Ein 20-jähriger Mann ist unter dem Verdacht, am Dienstag
(17.11.2009) gegen 21.10 Uhr in einem Bus der Linie 42 ein 16 Jahre altes Mädchen
sexuell genötigt und ins Gesicht geschlagen zu haben, festgenommen worden.
Er
wurde am Mittwoch (18.11.2009) auf Anordnung des Amts für öffentliche Ordnung
der Landeshauptstadt Stuttgart aufgrund von Eigengefährdung und akuter
Fremdgefährdung in die psychiatrische Abteilung eines Krankenhauses eingewiesen.
Der 20 Jahre alte türkische Staatsangehörige war bereits im Frühjahr 2008 nach
einer Serie ähnlicher Angriffe auf junge Frauen festgenommen worden.
Insgesamt neun Taten im Januar und Februar 2008 konnten ihm die Beamten des
Dezernats für Sexualdelikte nachweisen (siehe dazu Pressemitteilung vom 25.01.
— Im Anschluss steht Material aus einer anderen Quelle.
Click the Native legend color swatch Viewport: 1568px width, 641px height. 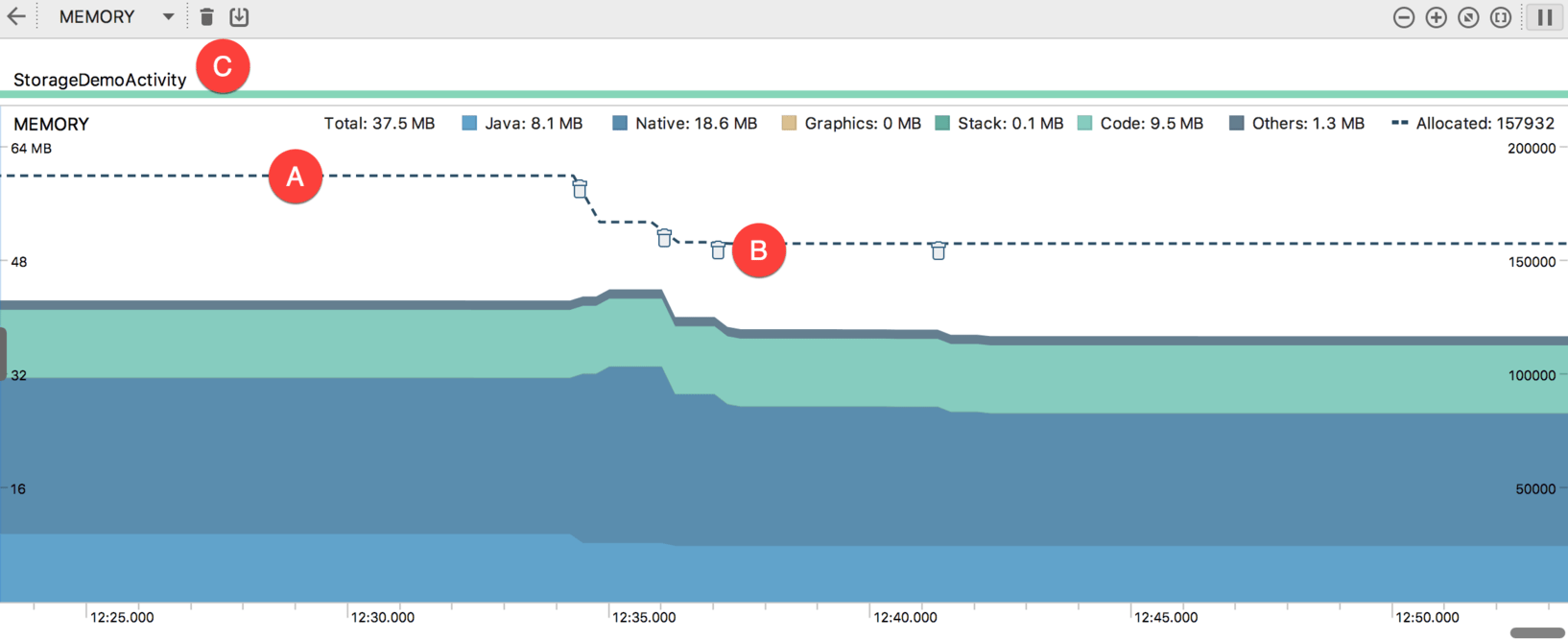pyautogui.click(x=620, y=123)
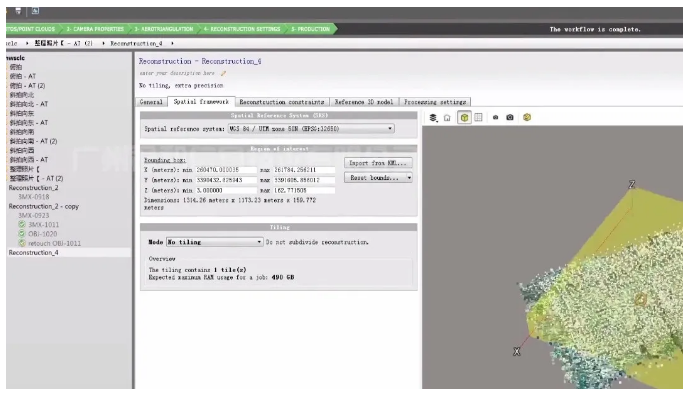The image size is (689, 394).
Task: Click the green status icon beside OBJ-1020
Action: click(x=22, y=234)
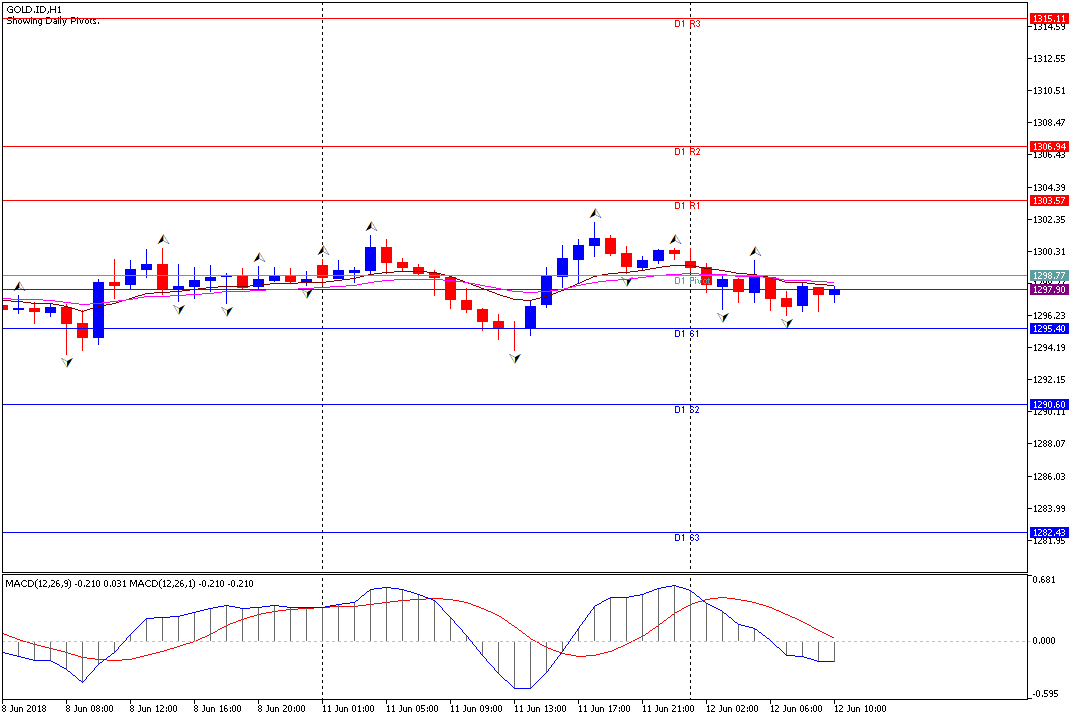The width and height of the screenshot is (1080, 720).
Task: Click the 8 Jun 2018 date label
Action: pos(27,708)
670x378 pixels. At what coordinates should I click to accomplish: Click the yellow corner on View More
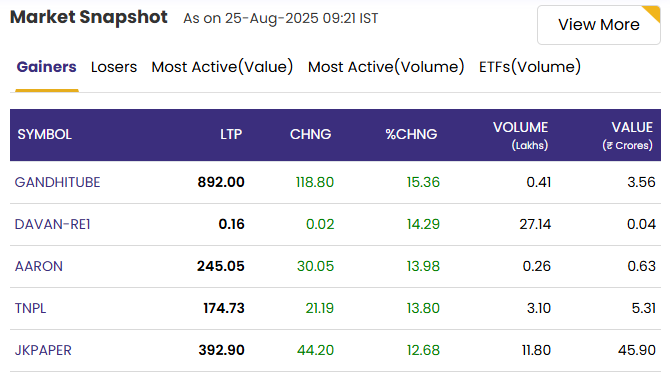click(x=653, y=12)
2008). Der offenbar psychisch kranke Mann wurde damals zur Behandlung in ein
Krankenhaus eingewiesen.
Der inzwischen im Stuttgarter Osten wohnende 20-Jährige war am Dienstagabend
(17.11.2009) offenbar am Ostendplatz in den Bus der Linie 42 eingestiegen und
hatte sich neben die 16-Jährige gesetzt. Während der Fahrt zum Hauptbahnhof
sprach er die junge Frau an. Obwohl sie dies ablehnte, belästigte er sie weiterhin und
fasste ihr schließlich an die Brust und an den Hosenbund. Als die 16-Jährige ihn von
sich schob, versetzte er ihr eine Ohrfeige. An der Haltestelle Hauptbahnhof Arnulf-
Klett-Platz stieg er aus dem Bus aus. Auch die 16-Jährige und ihre Freundin stiegen
aus und gingen direkt zum Polizeiposten Klettpassage, um Anzeige zu erstatten.
Während der Anzeigenaufnahme sah die 16-Jährige, wie der Mann am Polizeiposten
vorbei in Richtung S-Bahn-Station ging. Am Abgang zum Tiefbahnhof wurde er von
den Beamten festgenommen.
Die Kriminalpolizei sucht Zeugen des Vorfalls im Bus der der Linie 42, der gegen
21.00 Uhr vom Schlossplatz ab- und über den Stuttgarter Osten zum Hauptbahnhof
weiterfuhr. Fahrgäste, die die Auseinandersetzung zwischen dem Mann und dem
Mädchen beobachtet haben, werden gebeten, sich mit dem Dezernat für
Sexualdelikte unter der Telefonnummer 8990-6333 in Verbindung zu setzen.